Irish was first called 'Gaelic' or 'Goidelic' ('Gaeilge' is the Irish word for the language) by the Welsh. Gaelic mythology and folklore abounds in typically Celtic themes and motifs, such as 'dicheannu' (beheading one's slain enemy) or the 'curadhmhir' (the champion's portion at the feast), as well as many others. Some months of the year are named after pagan Celtic deities 'Lunasa', the month of August, after the god Lugh, as is the town of Lyons in France. There are, of course, hundreds of Irish place-names with Celtic/pagan origins.

The Viking invasions between the eighth and tenth centuries left lasting traces on the culture and language of the population, and many typically Scandinavian words are found in modern Irish, in particular those relating to ships and navigation. The next settlers, the Normans in the twelfth century, brought about a strong French influence, in particular on the literature of the period. Some of the southern dialects of Irish are still detectably influenced by Norman French, and contain several typically French words like 'garsun' (boy).

In the seventeenth century, under English rule, many Irish chieftains and teachers were forced either to emigrate or go into hiding, and for many people education continued only in the illegal 'hedge schools', in fields, barns and sheds. This led to the curious situation where a landlord would address a tenant in English, only to be answered in Greek or Latin. When the first ordnance survey team arrived in Ireland in the early nineteenth century to map the country it enlisted the help of local people, and this team established the anglicised versions of place-names which are in use to-day.

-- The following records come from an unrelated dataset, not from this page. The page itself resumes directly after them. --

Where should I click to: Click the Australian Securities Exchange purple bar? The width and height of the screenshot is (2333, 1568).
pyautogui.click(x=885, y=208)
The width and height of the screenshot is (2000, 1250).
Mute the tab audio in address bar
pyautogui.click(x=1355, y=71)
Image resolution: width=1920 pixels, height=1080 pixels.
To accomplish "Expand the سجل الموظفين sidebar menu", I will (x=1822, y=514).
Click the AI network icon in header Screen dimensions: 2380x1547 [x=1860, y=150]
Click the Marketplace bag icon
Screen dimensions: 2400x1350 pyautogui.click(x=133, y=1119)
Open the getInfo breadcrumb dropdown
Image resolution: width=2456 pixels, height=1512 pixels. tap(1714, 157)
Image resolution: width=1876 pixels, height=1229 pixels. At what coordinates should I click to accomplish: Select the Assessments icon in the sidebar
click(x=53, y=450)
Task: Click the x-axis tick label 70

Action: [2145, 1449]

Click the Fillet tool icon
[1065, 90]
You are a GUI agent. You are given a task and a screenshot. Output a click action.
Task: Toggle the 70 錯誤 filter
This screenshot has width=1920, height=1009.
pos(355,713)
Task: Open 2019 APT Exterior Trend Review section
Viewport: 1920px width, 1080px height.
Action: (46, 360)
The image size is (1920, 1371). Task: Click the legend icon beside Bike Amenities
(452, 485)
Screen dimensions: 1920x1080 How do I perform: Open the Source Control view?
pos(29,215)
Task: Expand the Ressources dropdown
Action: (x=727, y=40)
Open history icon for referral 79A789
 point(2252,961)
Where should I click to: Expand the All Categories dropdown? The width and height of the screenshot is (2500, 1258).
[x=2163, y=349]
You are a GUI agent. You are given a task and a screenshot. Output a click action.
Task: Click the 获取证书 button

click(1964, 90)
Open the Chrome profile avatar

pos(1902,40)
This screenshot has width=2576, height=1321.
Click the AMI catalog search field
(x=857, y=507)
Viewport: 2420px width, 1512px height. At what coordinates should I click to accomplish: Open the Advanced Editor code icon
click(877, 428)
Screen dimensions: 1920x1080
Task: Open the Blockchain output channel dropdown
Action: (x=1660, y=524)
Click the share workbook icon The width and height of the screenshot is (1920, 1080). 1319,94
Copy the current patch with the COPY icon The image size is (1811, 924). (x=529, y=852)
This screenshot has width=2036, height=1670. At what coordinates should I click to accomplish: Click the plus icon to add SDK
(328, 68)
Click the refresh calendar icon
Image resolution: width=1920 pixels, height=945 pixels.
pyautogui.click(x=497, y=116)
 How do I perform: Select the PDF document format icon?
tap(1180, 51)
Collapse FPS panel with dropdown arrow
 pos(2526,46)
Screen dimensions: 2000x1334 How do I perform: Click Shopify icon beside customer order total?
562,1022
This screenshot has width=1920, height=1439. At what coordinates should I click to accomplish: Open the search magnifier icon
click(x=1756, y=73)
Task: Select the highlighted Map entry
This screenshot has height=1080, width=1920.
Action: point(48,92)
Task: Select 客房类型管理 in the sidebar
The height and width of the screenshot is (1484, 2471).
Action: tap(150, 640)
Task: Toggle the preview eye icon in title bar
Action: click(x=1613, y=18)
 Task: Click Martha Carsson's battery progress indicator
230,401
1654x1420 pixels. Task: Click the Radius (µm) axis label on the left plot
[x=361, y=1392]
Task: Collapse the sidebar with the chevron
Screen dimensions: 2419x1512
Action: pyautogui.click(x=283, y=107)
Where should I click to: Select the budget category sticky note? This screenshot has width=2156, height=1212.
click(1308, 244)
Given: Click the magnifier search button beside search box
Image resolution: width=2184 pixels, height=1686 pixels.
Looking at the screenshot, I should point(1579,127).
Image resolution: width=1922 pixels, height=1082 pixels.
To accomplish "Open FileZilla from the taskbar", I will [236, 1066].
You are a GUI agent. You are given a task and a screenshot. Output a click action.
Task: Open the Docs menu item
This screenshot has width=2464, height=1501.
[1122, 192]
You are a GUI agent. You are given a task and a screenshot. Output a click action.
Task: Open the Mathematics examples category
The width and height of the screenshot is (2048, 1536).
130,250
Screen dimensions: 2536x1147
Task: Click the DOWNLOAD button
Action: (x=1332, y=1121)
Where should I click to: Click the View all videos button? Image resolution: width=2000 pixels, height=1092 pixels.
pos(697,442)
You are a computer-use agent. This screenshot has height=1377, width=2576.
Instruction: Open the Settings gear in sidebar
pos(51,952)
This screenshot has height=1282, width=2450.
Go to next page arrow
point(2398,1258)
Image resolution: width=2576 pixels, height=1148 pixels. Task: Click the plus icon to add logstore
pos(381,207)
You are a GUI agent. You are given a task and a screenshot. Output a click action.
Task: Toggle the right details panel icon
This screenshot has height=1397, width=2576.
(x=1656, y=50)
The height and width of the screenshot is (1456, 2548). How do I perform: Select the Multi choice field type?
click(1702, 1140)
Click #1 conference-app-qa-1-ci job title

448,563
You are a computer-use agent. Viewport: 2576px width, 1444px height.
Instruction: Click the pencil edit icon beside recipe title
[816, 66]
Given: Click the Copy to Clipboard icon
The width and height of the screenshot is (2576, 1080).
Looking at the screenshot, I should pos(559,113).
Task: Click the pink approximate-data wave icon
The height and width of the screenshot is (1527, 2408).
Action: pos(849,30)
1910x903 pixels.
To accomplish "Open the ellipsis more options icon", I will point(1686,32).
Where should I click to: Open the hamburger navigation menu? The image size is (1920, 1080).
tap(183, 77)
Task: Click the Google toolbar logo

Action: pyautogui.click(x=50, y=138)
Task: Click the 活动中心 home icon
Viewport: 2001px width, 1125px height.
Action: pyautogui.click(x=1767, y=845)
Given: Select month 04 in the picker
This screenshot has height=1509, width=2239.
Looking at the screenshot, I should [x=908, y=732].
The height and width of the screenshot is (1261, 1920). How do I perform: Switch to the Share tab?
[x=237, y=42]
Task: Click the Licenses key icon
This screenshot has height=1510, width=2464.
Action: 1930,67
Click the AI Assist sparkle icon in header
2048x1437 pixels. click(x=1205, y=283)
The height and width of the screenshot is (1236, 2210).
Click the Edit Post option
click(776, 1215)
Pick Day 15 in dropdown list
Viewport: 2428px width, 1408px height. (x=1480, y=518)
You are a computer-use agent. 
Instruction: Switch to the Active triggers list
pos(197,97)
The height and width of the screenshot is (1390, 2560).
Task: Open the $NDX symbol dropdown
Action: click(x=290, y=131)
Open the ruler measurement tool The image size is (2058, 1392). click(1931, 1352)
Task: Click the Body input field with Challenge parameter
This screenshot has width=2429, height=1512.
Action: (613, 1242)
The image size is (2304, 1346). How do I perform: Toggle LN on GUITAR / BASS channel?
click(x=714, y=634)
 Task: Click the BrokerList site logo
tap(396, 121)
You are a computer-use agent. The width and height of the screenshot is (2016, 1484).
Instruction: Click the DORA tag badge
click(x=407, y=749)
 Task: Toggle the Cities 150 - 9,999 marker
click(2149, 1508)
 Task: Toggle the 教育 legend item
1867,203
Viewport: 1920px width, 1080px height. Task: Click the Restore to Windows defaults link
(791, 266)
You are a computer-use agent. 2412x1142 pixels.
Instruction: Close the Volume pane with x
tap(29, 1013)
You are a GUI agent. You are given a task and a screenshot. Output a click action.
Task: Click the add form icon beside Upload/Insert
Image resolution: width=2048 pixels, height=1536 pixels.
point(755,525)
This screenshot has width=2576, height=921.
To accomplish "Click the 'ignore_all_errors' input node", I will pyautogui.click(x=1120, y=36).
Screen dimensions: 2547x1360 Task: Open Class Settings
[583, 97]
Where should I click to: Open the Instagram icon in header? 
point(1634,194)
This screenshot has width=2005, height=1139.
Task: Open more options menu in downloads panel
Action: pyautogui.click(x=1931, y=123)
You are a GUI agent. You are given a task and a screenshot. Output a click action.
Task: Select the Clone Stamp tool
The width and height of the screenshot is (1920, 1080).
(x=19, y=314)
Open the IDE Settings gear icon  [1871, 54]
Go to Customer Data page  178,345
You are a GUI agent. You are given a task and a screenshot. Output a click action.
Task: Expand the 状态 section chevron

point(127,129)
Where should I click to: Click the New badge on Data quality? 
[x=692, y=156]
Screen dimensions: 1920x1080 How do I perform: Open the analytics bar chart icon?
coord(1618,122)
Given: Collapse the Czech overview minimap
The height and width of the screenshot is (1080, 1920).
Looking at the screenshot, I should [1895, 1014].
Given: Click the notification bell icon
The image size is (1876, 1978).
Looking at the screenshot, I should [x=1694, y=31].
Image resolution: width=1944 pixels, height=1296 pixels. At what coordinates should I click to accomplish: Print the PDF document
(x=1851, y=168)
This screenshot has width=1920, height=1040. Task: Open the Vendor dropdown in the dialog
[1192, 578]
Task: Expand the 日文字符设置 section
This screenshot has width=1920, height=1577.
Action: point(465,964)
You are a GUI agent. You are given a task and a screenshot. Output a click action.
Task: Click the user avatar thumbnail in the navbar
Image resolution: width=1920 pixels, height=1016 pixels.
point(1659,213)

It was also at the beginning of the nineteenth century that scholars, notably Germans, began to unravel the mysteries of 'Old Irish' and Irish studies became a recognized scholarly pursuit. Towards the end of the century the Irish cultural revolution, or 'renaissance', began. Conradh na Gaeilge (The Gaelic League) was founded in 1893 with the principle aim of reviving the Irish language, which was showing signs of decline. There are branches of the Conradh in most towns and these provide excellent classes in Irish at all levels. It is possible that it was only constant pressure from and per severance of this group that prevented the complete loss of Irish in both the Gaeltacht and in the country as a whole. One of the successes of Conradh na Gaeilge has been the re-establishment of Irish writing as an artistic medium. For about a century Irish writing has been on the increase and the short story has emerged as the medium par excellence of this literature. There is also a wide selection of journals, newspapers and magazines available and these are of considerable benefit to learners of the language as well as being a useful vehicle for writers of all types.